◆ What is being asked
The records that follow must be repeated exactly, except for their pictures.

**** Records shown

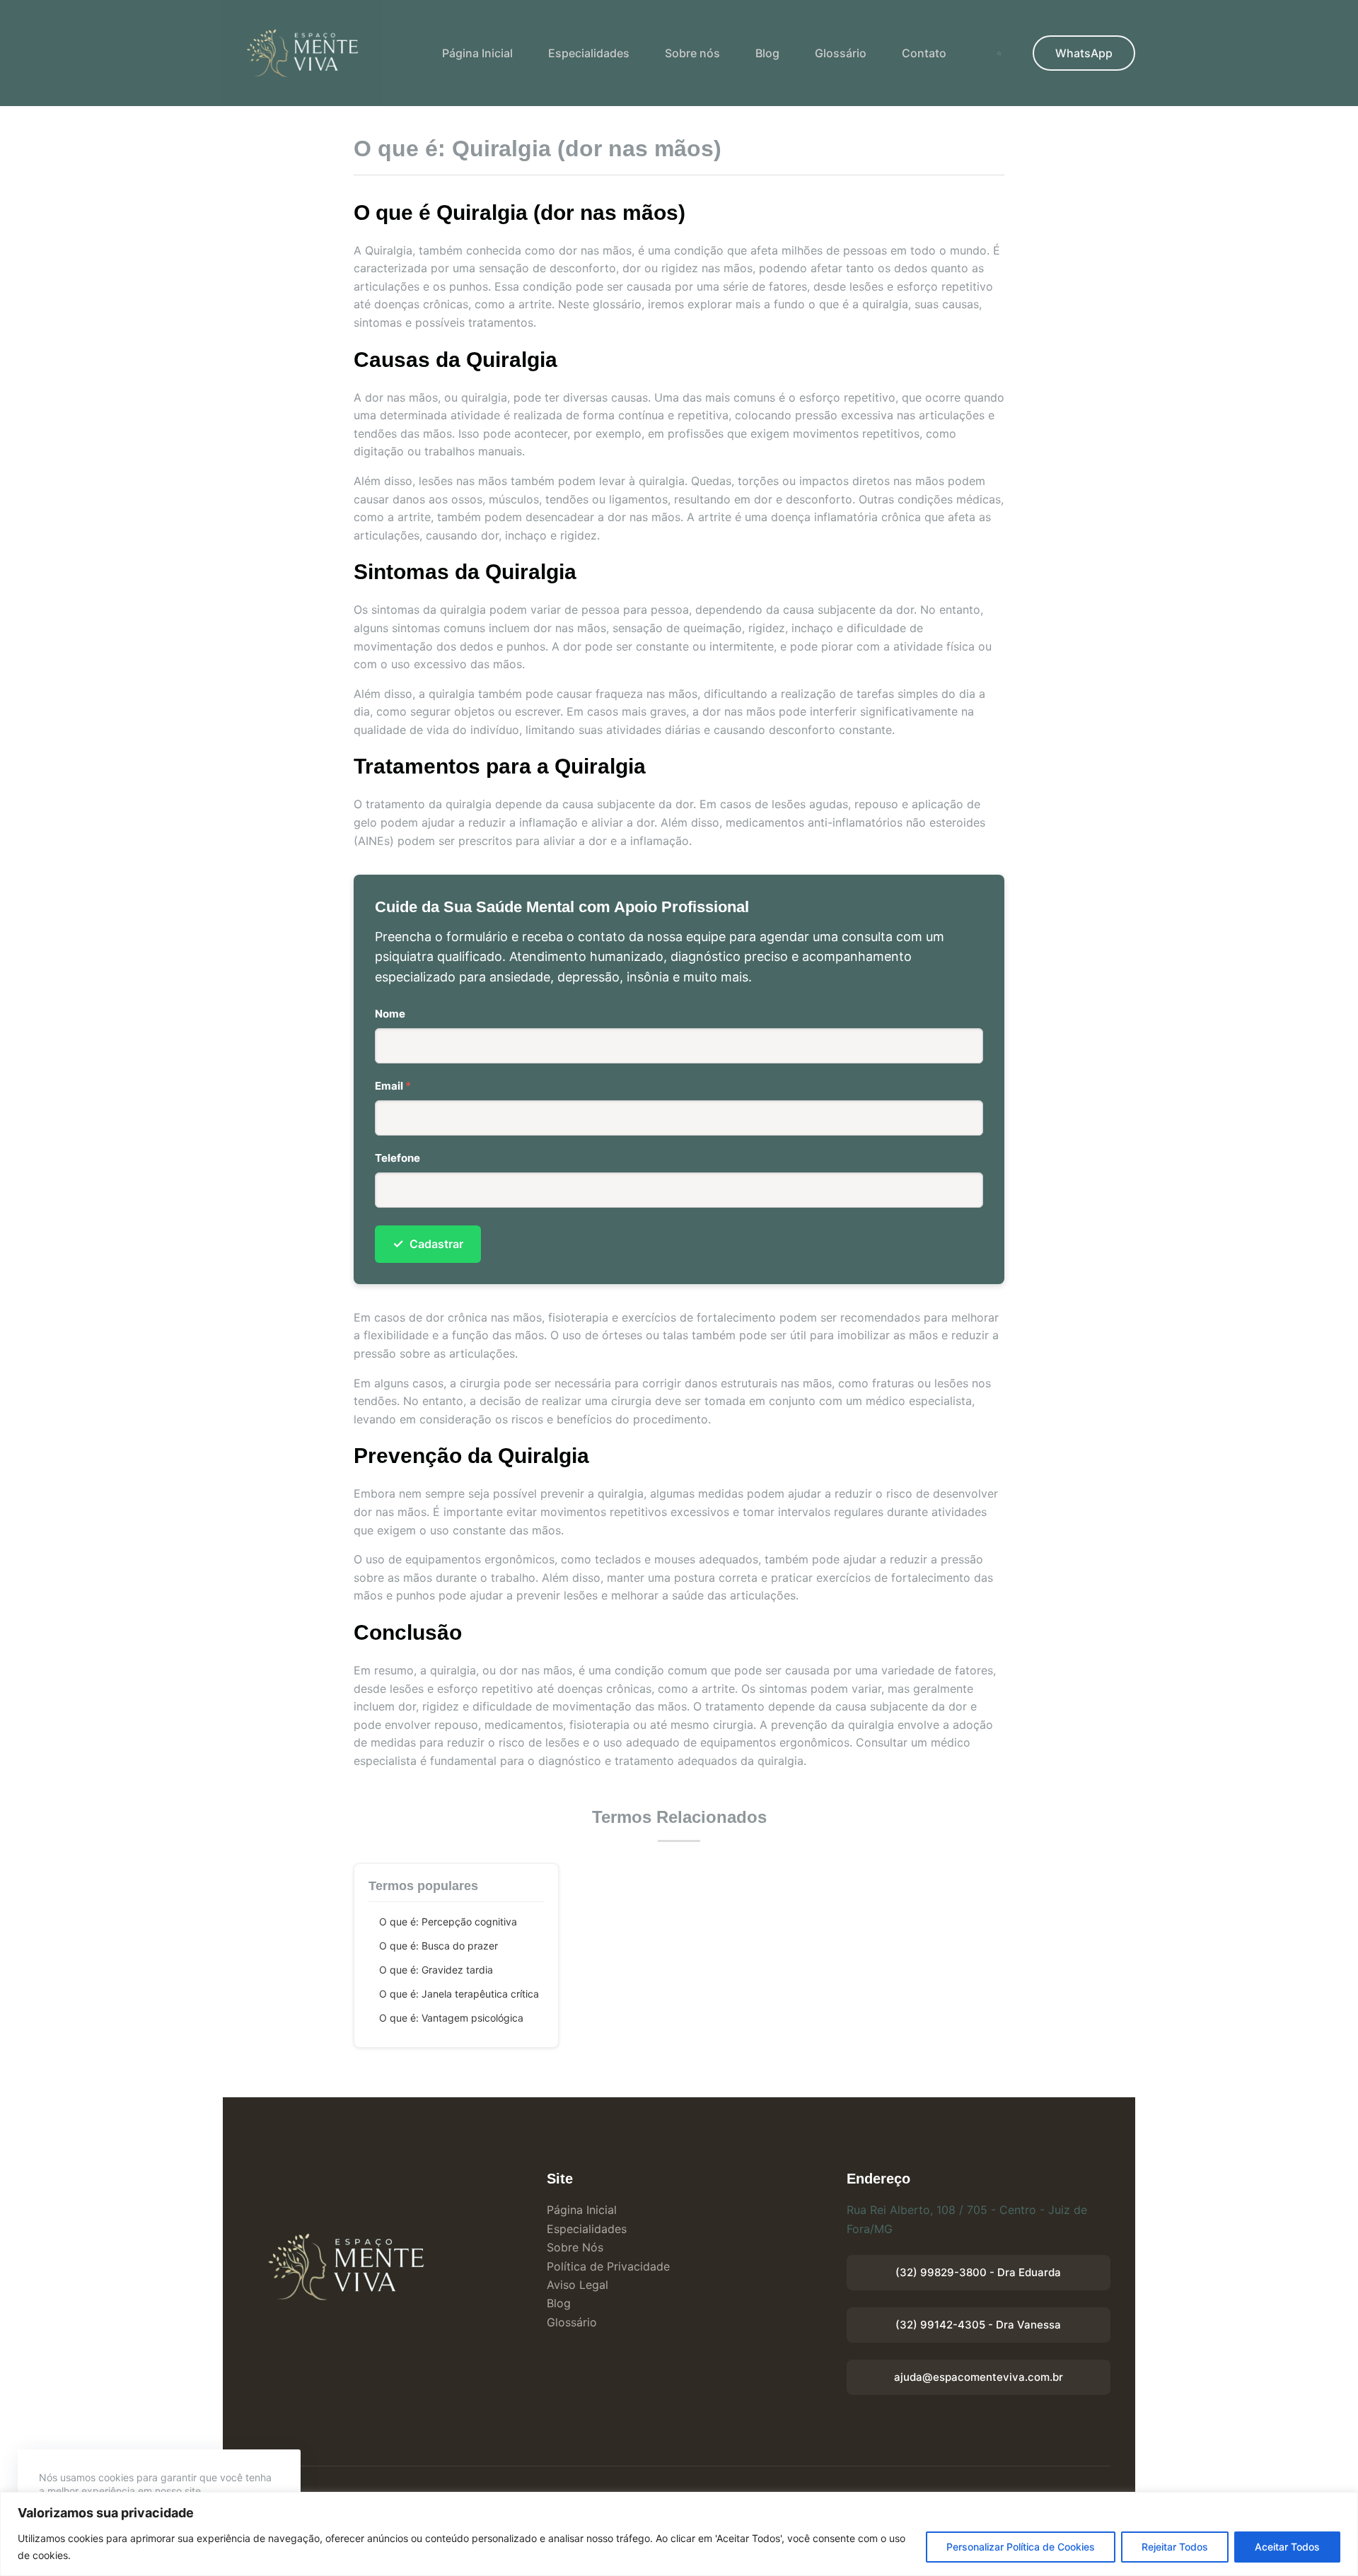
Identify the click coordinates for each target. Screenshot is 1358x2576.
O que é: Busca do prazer (438, 1946)
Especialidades (588, 53)
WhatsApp (1084, 53)
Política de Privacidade (608, 2266)
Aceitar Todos (1287, 2547)
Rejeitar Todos (1175, 2547)
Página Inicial (477, 53)
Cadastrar (428, 1243)
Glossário (840, 53)
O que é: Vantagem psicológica (451, 2018)
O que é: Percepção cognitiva (448, 1922)
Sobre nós (692, 53)
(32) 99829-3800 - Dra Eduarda (978, 2272)
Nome (390, 1013)
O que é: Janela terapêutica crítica (459, 1994)
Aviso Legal (577, 2285)
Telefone (397, 1158)
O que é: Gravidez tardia (436, 1970)
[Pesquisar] (999, 53)
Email (393, 1085)
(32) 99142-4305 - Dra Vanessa (978, 2324)
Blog (767, 53)
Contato (924, 53)
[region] (679, 2534)
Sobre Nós (575, 2247)
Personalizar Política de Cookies (1020, 2547)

********

◆ Answer space
Identify the click coordinates for each target. Screenshot is 1358x2576.
O que é: Busca do prazer (438, 1946)
Especialidades (588, 53)
WhatsApp (1084, 53)
Política de Privacidade (608, 2266)
Aceitar Todos (1287, 2547)
Rejeitar Todos (1175, 2547)
Página Inicial (477, 53)
Cadastrar (428, 1243)
Glossário (840, 53)
O que é: Vantagem psicológica (451, 2018)
O que é: Percepção cognitiva (448, 1922)
Sobre nós (692, 53)
(32) 99829-3800 - Dra Eduarda (978, 2272)
Nome (390, 1013)
O que é: Janela terapêutica crítica (459, 1994)
Aviso Legal (577, 2285)
Telefone (397, 1158)
O que é: Gravidez tardia (436, 1970)
[Pesquisar] (999, 53)
Email (393, 1085)
(32) 99142-4305 - Dra Vanessa (978, 2324)
Blog (767, 53)
Contato (924, 53)
[region] (679, 2534)
Sobre Nós (575, 2247)
Personalizar Política de Cookies (1020, 2547)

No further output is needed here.